“Brothers” Movie Review
December 5th, 2009 Filed under: Uncategorized — Movie Critic
“Brothers” (My 0-10 rating: 7)
Genre: Drama, War.
Director: Jim Sheridan
Screenplay: David Benioff
Cast: Tobey Maguire, Jake Gyllenhaal, Natalie Portman, Sam Shepard, Mare Winningham
Time: 1 hr., 50 min.
Rating: R (romance intimacy, vulgarity, some disturbing violence, torture)
Powerful theme, major moral questions, but marred somewhat by uneven dramatic pacing.
“Brothers,” in timely fashion, is the first film to deal with the effects of the Afghanistan war on our Marines. Hesitate before going to see it due to a few scenes of mind-bending atrocity.
As long as the film is into its sequences of anger and fury, it’s horrendously well done. When, however, it tries to develop its essential intimacies in love relationships it suffers from stop-and-go momentum which abruptly slows its progression.
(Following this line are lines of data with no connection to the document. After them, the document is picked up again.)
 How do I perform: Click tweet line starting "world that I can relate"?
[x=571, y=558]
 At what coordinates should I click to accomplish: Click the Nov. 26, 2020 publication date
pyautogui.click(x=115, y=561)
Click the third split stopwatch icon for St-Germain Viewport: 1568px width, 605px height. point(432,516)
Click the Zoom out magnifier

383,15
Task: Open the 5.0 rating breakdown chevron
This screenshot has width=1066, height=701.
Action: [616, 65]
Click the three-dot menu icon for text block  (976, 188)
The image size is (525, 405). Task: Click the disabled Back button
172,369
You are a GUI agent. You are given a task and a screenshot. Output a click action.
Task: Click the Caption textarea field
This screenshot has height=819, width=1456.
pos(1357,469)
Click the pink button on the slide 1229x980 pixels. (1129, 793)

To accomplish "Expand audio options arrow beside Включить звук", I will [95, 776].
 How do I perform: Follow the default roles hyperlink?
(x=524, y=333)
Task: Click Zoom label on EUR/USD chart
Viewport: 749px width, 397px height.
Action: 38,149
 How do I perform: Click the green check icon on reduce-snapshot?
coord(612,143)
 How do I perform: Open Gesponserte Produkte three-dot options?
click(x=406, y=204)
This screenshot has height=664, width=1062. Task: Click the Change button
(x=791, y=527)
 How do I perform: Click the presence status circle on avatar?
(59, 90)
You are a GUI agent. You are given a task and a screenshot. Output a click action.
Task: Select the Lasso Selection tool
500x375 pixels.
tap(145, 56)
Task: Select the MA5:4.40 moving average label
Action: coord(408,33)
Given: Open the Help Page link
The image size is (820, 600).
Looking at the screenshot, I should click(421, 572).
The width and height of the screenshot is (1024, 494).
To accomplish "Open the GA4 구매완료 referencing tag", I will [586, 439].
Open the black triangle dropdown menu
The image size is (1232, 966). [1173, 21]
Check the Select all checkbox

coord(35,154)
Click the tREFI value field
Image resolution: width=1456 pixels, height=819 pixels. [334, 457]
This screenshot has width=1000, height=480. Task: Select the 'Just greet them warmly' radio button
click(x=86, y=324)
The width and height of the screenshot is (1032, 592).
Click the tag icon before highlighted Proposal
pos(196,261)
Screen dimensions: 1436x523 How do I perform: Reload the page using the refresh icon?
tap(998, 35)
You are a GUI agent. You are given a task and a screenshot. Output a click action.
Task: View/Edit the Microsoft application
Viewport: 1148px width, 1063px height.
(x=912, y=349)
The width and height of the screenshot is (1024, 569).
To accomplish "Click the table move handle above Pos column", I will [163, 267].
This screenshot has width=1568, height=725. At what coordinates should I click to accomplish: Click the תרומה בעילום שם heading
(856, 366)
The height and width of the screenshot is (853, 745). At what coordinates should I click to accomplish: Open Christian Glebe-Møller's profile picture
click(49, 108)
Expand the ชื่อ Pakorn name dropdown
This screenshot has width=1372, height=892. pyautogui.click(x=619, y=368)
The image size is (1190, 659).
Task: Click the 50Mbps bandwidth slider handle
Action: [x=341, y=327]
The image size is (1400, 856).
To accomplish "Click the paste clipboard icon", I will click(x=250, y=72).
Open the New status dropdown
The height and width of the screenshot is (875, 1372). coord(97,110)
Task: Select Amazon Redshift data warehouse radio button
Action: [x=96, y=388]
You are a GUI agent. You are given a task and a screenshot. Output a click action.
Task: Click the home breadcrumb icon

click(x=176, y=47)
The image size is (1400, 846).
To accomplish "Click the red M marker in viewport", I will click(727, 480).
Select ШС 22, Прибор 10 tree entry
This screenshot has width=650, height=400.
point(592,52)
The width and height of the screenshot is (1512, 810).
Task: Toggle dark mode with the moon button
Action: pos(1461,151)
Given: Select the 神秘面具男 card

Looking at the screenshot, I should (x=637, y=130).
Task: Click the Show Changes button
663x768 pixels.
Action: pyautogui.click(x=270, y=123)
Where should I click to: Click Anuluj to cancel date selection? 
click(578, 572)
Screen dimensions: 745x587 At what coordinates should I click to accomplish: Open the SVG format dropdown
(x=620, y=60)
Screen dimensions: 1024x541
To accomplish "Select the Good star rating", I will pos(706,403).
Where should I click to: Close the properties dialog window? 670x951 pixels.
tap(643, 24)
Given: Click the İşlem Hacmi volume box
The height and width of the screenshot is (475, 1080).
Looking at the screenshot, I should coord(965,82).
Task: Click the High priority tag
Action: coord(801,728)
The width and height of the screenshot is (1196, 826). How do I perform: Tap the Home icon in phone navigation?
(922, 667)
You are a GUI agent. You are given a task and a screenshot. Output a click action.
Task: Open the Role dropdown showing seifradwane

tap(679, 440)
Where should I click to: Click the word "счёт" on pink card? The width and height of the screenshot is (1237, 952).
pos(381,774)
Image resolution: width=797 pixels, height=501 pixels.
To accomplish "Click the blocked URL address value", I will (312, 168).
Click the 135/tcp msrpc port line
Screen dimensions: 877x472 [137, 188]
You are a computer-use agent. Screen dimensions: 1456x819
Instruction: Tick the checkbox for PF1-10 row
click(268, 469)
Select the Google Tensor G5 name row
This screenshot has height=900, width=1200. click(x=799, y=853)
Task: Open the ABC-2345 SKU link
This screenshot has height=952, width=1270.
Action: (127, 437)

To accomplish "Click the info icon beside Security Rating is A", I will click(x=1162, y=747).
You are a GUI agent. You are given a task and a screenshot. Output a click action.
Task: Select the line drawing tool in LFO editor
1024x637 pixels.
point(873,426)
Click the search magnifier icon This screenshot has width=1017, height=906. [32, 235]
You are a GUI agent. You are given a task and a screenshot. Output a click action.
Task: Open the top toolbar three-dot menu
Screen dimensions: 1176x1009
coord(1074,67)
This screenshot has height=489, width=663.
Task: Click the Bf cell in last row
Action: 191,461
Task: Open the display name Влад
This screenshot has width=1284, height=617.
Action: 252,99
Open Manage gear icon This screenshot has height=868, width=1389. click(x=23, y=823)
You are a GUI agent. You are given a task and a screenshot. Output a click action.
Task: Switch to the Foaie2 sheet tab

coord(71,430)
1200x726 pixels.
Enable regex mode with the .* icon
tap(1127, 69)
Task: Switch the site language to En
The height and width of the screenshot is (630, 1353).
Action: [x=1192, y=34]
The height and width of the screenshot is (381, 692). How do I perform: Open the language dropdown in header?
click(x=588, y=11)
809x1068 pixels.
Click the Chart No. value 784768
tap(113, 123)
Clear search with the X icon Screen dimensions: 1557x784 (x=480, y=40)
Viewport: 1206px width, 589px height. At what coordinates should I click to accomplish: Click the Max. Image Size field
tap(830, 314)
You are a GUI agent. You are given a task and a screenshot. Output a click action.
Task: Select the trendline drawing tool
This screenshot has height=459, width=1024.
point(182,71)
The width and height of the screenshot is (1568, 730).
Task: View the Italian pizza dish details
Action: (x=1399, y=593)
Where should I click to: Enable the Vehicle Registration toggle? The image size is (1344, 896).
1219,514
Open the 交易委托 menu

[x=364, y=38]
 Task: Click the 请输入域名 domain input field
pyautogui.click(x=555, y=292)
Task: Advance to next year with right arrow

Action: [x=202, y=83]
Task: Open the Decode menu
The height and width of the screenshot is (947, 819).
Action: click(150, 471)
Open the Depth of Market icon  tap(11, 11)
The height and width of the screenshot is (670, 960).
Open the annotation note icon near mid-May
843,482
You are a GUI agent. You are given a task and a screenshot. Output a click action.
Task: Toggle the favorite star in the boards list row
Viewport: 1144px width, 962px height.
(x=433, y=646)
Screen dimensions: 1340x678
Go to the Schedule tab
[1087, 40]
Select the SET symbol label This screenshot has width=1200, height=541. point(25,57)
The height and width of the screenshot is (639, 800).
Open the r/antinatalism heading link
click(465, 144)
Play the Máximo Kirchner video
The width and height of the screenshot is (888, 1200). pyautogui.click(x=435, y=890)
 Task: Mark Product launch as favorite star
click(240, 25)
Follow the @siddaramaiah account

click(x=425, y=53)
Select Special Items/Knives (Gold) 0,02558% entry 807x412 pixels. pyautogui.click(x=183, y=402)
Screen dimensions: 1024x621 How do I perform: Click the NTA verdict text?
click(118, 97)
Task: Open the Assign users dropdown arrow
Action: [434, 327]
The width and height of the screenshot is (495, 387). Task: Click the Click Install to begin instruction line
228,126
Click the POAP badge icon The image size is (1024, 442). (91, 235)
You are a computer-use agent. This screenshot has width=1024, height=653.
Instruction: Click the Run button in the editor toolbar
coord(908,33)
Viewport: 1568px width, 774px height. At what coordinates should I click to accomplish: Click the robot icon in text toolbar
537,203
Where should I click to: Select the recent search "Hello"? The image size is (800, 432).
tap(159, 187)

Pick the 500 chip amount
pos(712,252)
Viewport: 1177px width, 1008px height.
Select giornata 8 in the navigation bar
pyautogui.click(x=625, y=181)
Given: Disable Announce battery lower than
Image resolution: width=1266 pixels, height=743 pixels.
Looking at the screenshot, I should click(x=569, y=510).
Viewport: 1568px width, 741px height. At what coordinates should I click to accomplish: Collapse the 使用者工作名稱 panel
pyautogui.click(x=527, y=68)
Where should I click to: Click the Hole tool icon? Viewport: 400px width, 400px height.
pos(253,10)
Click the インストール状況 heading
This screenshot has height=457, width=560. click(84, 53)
Still, no doubt about it, its basic atrocity hook in the sequence depicting the barbaric and inhumanly savage punishments exacted by the Taliban (shot in Abiquiu, New Mexico) is so mind-shattering that I heard and felt the audience gasp and cringe in every part of the theater.
This is Tobey Maguire’s deepest and broadest role ever, and he accomplishes it with a commendably studied finesse. He clearly wants you to suffer his anguish and humiliation with him. You’re to be no passive observer in this. Add, in no lesser energy, the absorbing performance by Jake Gyllenhaal and the film overcomes its shortfalls.
Supported by flawlessly impactful performances at all adult and child roles, the ugly ironies of war achieve a uniqueness when one homecoming Marine carries within his embattled psyche a memory of trauma so catastrophic that he’s a walking blockbuster. Natalie Portman, playing his wife, and Sam Shepard, as his father, roll with and against his force in a dynamic that keeps you glued.
Thirtysomething Captain Sam Cahill (Tobey Maguire), loving husband to his high school sweetheart Grace (Natalie Portman) and devoted father to two young girls, is facing his fourth tour of duty as a Marine, this one to Afghanistan. And into this emotion-laden scene in suburbia now arrives Tommy Cahill (Jake Gyllenhaal), Sam’s younger brother. While Sam has always been the very model of the responsible family man and dutiful soldier, Tommy, just released from jail, is an aimless drifter, the exact opposite to Sam in every way.
But Tommy is also the life-of-the-party in any social situation. He’s a provocateur, insensitive perhaps, but nonetheless the center of charm with his adroit wit and roguish personality. And he’s into that very role now on his first night of freedom, moving into prominence at Sam’s farewell dinner in the presence also of their parents, Elsie (Mare Winningham) and Hank Cahill (Sam Shepard), himself a retired Marine. It’s more than plain that Hank is contemptuous of Tommy.
Soon comes the drama. On a mission in Afghanistan, Sam’s chopper is shot down in the bleak and remote mountains. Sam is officially presumed dead. Back at home, his family is just receiving the full shock of being told of this catastrophe, facing the inevitable stark emptiness within themselves.
Tommy feels a surge of family loyalty and responsibility, now stepping forth to shelter Grace and the children under his wings, to say nothing of how he must now face himself.
But as fate would have it, Sam is not dead. Having been captured by the Taliban in the foreboding Pamir Mountains, Sam is barely surviving, mentally and physically, under the horrendous traumas of his captivity in which the Taliban captors force him to do an unimaginable act. So that even as he is being de-humanized and mentally changed forever, his brother Tommy is gaining character strength back home.
In fact, Grace and Tommy are getting into each other. Once regarding each other coldly, now they find themselves in shame and wariness over their mutual attraction. But, especially in regards to Tommy’s wonderful rapport with her kids, it is happening.
Predictably, of course, the climax will build over what’s to happen when Sam comes home. For Sam, who’s become withdrawn and explosive in his time of captivity, harbors immediate suspicion of an attraction between Tom and Grace.
The energy of this family have changed strikingly. Loyalty, love and masculinity are now on the line. And a mind shattered.
Again, caution, should you elect to see this movie. As to what effect it may have on our resolve in the coming troop surge in Afghanistan, there’s a real question as to whether the American public will rise and demand hard action against the grotesquely ugly Taliban, or, will say Let’s Get Out!